━━━ Task inputs

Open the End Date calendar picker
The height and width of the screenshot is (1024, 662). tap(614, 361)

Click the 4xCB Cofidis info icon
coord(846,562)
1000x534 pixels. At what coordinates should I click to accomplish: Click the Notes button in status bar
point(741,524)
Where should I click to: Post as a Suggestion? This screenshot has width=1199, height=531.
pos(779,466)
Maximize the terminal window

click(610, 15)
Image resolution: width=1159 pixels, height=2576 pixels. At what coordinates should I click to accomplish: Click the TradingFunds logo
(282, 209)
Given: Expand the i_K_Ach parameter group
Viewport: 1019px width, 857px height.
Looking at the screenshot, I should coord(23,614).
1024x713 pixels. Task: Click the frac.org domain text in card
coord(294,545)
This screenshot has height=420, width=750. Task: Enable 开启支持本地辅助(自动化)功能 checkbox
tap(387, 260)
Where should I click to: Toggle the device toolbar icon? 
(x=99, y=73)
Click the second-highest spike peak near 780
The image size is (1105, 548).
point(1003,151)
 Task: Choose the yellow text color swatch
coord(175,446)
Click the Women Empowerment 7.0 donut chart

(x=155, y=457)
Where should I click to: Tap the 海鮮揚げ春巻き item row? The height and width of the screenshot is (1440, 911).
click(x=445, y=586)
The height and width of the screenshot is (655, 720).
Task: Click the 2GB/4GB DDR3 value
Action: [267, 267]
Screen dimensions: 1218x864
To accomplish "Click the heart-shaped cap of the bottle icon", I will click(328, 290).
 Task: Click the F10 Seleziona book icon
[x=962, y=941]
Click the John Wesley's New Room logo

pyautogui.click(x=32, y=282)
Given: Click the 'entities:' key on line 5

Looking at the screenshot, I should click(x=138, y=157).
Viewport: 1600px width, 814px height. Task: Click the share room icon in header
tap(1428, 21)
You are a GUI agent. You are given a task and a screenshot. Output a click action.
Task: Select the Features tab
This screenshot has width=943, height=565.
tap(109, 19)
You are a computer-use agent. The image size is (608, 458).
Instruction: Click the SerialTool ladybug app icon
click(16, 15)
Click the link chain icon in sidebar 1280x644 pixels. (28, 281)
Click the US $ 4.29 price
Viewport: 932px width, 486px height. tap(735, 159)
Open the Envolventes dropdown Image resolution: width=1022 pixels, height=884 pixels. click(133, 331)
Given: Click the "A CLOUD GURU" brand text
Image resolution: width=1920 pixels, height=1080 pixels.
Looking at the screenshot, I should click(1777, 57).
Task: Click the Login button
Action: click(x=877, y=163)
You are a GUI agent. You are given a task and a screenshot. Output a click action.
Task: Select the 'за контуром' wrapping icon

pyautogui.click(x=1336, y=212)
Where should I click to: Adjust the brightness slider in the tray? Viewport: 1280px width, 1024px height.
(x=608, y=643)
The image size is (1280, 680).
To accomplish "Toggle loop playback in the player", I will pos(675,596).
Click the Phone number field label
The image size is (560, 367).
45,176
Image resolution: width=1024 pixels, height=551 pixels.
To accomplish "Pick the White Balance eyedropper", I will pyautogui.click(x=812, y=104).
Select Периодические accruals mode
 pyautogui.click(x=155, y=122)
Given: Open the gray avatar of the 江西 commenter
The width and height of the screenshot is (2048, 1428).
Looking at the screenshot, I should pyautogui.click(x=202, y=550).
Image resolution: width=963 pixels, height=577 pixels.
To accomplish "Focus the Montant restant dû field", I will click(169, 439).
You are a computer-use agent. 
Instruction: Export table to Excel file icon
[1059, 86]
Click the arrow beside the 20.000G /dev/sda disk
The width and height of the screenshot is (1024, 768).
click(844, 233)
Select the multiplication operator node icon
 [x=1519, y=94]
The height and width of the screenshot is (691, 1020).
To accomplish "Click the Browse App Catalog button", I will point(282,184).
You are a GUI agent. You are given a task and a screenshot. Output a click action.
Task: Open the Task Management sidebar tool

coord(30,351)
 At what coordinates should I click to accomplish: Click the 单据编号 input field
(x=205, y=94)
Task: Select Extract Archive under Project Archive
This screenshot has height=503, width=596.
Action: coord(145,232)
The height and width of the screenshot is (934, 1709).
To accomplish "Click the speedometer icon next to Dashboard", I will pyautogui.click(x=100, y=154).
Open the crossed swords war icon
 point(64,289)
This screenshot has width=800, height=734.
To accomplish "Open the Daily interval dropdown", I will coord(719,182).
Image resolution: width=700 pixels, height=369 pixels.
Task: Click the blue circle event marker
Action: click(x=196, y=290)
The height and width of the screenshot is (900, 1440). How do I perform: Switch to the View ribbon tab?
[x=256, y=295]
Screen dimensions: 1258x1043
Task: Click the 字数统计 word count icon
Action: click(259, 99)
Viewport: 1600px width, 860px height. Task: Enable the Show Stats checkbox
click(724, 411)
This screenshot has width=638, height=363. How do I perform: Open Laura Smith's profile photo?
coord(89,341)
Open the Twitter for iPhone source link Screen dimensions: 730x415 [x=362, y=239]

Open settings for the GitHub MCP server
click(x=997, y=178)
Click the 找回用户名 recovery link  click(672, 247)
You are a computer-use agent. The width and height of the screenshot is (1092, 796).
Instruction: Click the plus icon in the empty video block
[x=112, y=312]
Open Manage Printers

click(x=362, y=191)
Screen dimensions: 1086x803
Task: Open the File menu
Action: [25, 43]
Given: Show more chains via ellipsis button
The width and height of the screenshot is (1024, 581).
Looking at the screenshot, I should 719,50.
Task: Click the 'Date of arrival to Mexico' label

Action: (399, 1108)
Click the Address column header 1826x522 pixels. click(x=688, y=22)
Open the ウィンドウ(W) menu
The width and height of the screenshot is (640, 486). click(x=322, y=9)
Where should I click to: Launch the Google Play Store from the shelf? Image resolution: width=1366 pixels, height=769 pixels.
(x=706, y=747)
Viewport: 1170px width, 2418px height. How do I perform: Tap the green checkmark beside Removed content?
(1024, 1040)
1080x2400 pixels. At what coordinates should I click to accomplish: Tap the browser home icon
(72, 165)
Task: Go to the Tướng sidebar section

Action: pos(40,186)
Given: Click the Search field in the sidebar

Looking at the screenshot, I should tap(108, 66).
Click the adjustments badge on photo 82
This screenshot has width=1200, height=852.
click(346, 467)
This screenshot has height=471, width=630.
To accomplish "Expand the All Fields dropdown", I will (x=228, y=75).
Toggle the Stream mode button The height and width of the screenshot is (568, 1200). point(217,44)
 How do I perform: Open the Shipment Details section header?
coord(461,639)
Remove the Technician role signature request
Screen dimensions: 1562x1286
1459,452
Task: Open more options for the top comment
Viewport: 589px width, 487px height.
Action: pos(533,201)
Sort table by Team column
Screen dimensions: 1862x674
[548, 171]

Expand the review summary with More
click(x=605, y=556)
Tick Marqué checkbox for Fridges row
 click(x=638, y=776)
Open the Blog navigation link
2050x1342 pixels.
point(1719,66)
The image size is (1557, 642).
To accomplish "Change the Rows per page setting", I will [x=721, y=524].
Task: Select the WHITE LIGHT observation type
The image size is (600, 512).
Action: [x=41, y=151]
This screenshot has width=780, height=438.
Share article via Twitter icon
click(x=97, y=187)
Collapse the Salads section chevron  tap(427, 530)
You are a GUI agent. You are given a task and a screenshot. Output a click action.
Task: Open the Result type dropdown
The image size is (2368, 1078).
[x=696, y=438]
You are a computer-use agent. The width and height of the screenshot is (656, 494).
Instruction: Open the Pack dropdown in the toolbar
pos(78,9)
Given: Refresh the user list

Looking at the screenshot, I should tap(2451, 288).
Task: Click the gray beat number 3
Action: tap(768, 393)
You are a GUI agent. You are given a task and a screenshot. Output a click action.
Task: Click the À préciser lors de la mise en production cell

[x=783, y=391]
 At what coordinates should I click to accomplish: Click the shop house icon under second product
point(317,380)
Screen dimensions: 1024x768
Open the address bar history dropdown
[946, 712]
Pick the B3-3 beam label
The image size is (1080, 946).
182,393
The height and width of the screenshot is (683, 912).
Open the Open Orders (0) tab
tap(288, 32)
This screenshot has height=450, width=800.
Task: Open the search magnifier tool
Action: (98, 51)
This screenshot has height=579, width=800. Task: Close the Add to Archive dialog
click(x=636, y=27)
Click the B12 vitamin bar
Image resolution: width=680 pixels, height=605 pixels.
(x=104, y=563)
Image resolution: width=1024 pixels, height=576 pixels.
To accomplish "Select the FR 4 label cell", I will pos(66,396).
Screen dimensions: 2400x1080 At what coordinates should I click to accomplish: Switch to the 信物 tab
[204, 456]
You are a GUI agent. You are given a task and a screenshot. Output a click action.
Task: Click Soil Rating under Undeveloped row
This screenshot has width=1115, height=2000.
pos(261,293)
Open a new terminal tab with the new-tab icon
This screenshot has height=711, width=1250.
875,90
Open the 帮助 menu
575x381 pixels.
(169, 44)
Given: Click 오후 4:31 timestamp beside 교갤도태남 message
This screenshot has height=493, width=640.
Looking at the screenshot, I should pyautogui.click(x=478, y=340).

━━━━━━

**What to work on**
Within the records, on how many lines does the word "computer" appear? Provide the number alone.

**Output for this task**
4